How can we even consider padding runaway war cost?

Published 12:53 am Monday, January 8, 2007

By Staff
The new euphemism dujour is "surge," as in sending 20,000 more troops to Iraq. The soldiers and Marines there already suffer from an ill-defined mission except not to come home until they "get the job done."
After November's midterm elections, President George W. Bush seemed to get the American people's yearning for a fresh "way forward" in Iraq. Defense Secretary Donald Rumsfeld was gone the next day.
Supposedly the Decider in chief was open to the advice of the Iraq Study Group, but through Secretary of State Condoleezza Rice, Bush ruled out direct talks with Iran and Syria to enlist their cooperation in reducing civil war.
Bush also made it clear there will be no firm timetable for a U.S. pullout.
But more troops in a war that MSNBC says is costing us $10 million an hour?

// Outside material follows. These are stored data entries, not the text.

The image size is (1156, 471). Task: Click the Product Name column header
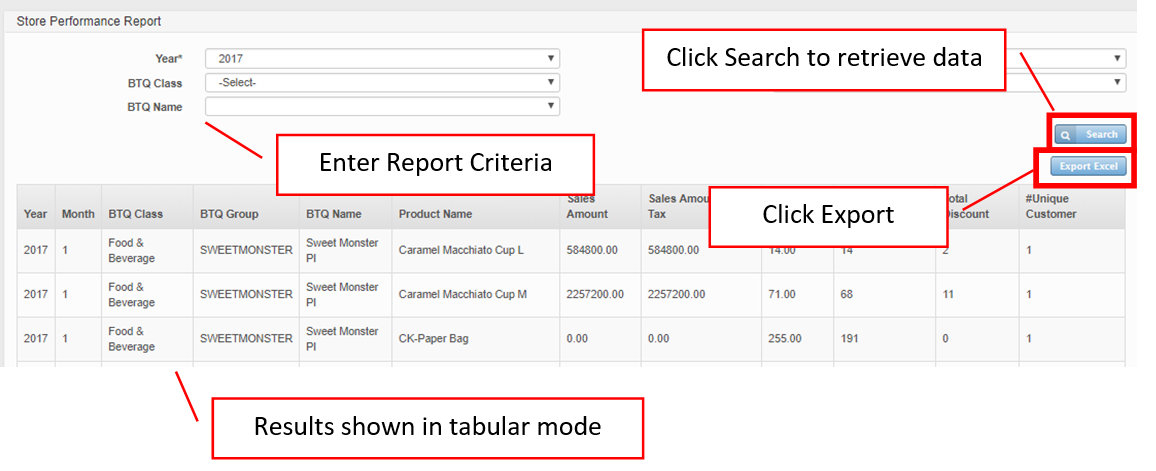click(x=435, y=214)
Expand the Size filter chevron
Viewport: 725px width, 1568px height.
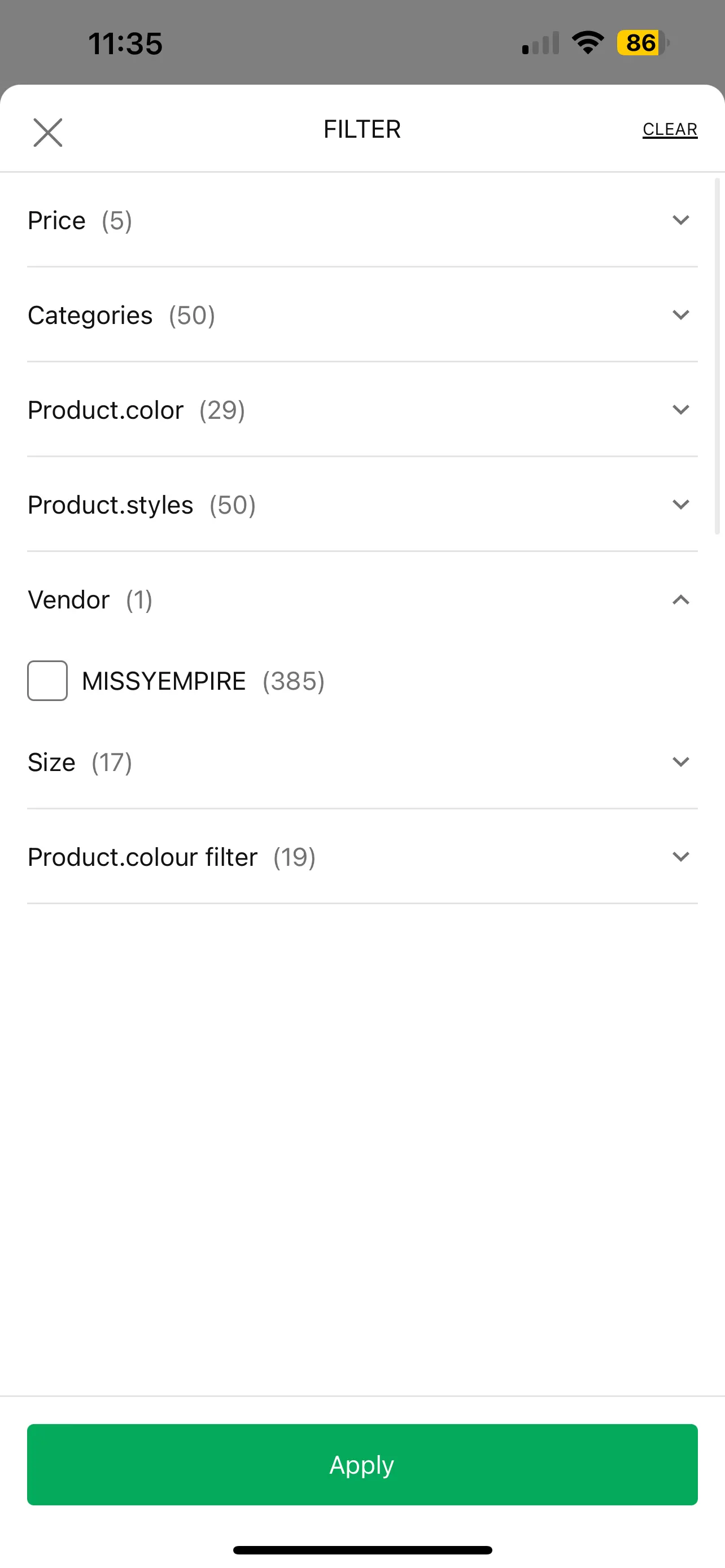(680, 761)
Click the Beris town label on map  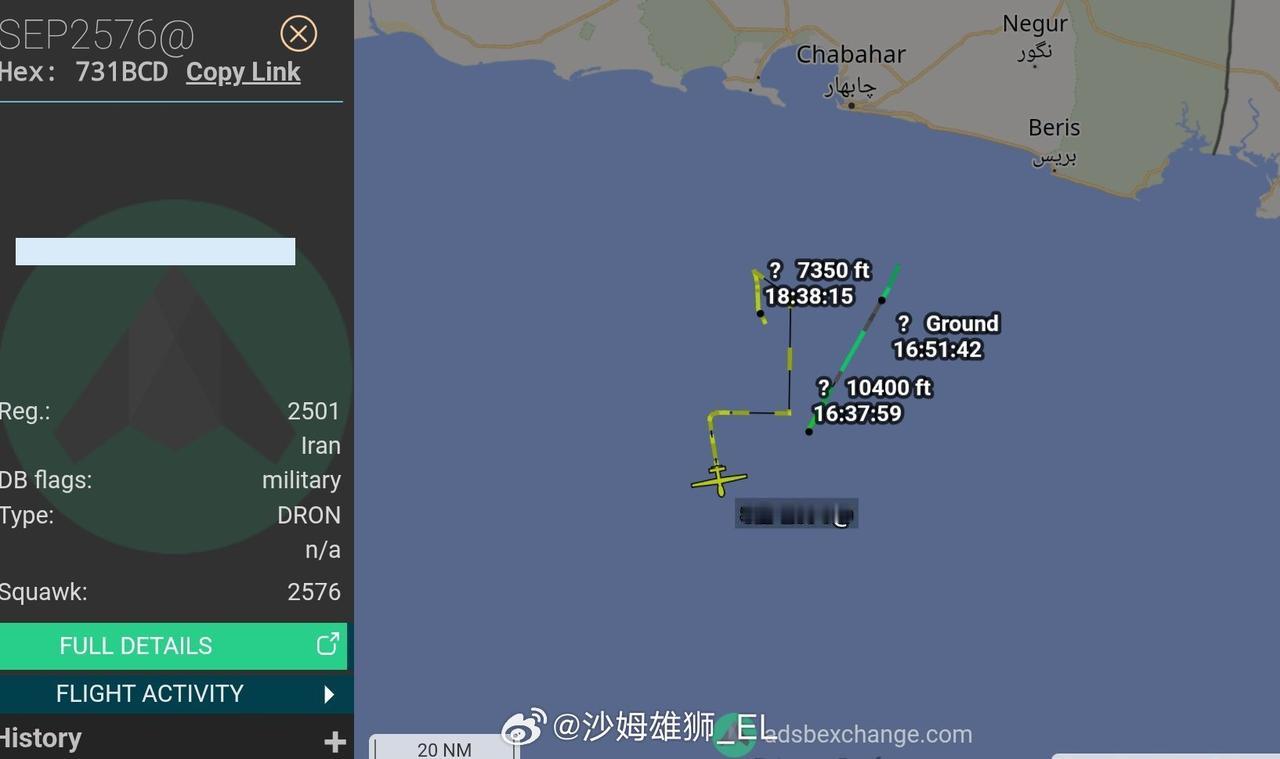[1054, 128]
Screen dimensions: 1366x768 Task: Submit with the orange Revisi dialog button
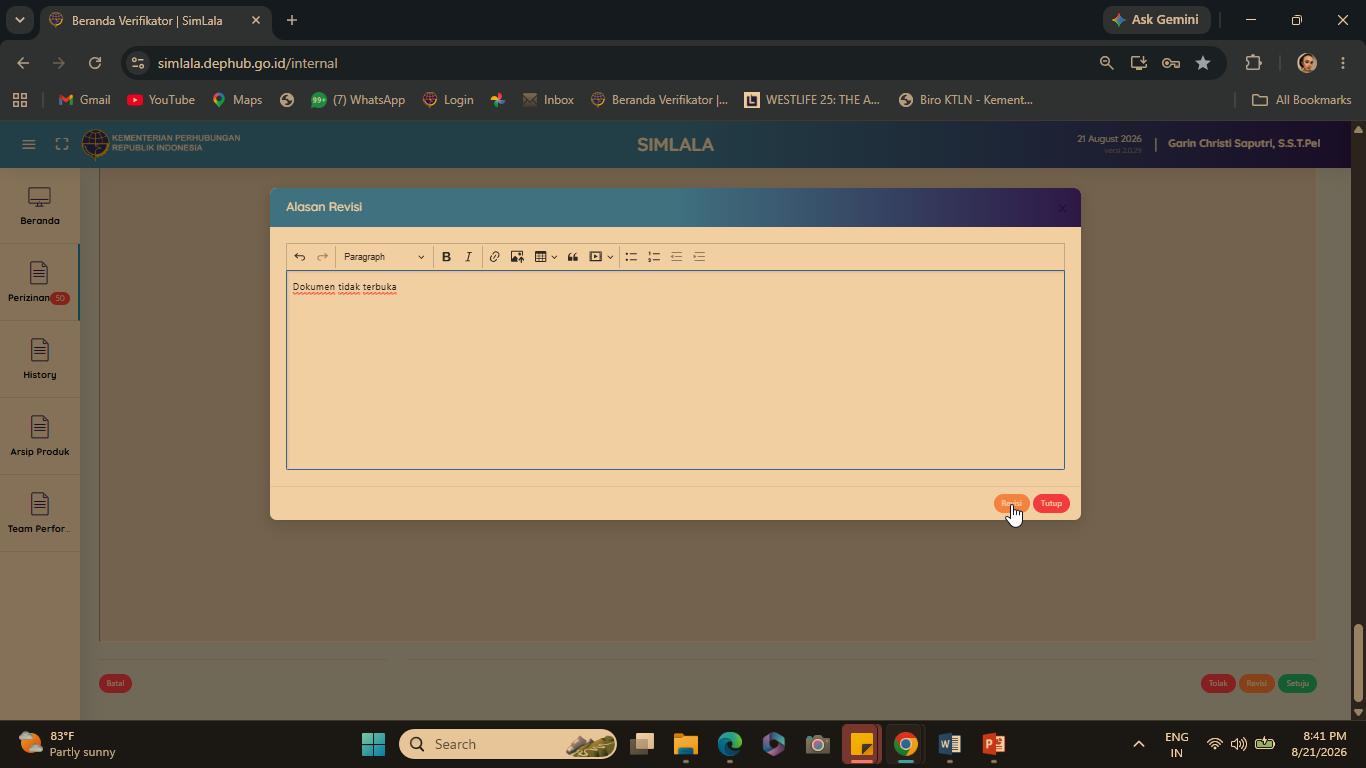pos(1011,503)
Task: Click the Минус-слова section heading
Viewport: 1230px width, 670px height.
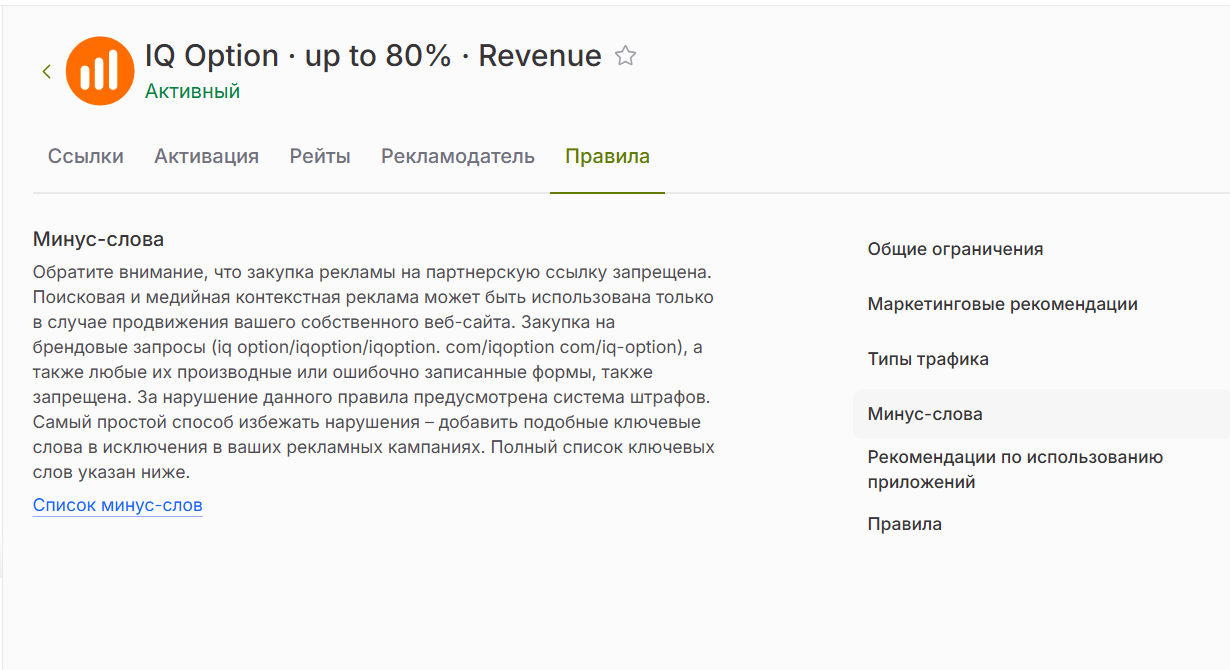Action: 98,240
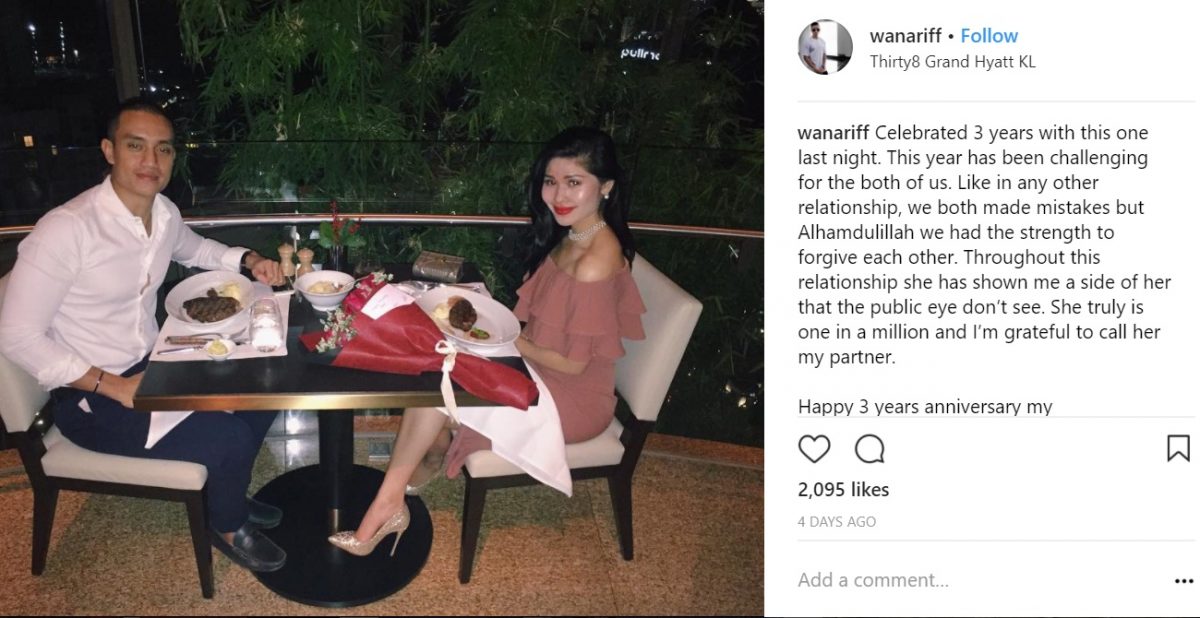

That smacks of compounding botched strategic moves.
We chose "Shock and Awe" over adequate boots on the ground, disbanded the Iraqi army, watched while infrastructure was looted, let dozens of sectarian militias fill the post-Saddam power void and gave nary a thought to reconstruction because our invading occupying force was expected to be greeted as liberators.
If the Pentagon could scrape up more troops, with whom would they ally themselves? What difference will a troop surge make in a war we no longer control? Or is it merely a face-saving projection of American resolve – or worse, a business consideration?
Has everyone conveniently forgotten that when America invaded Iraq in 2003, the Bush administration talked of a war that paid for itself with oil revenue? Instead of being laughed out of Washington for that stunning prediction, President Bush made Paul Wolfowitz World Bank president.
Congress has spent more than $350 billion on the conflict, including $50 billion appropriated already for 2007.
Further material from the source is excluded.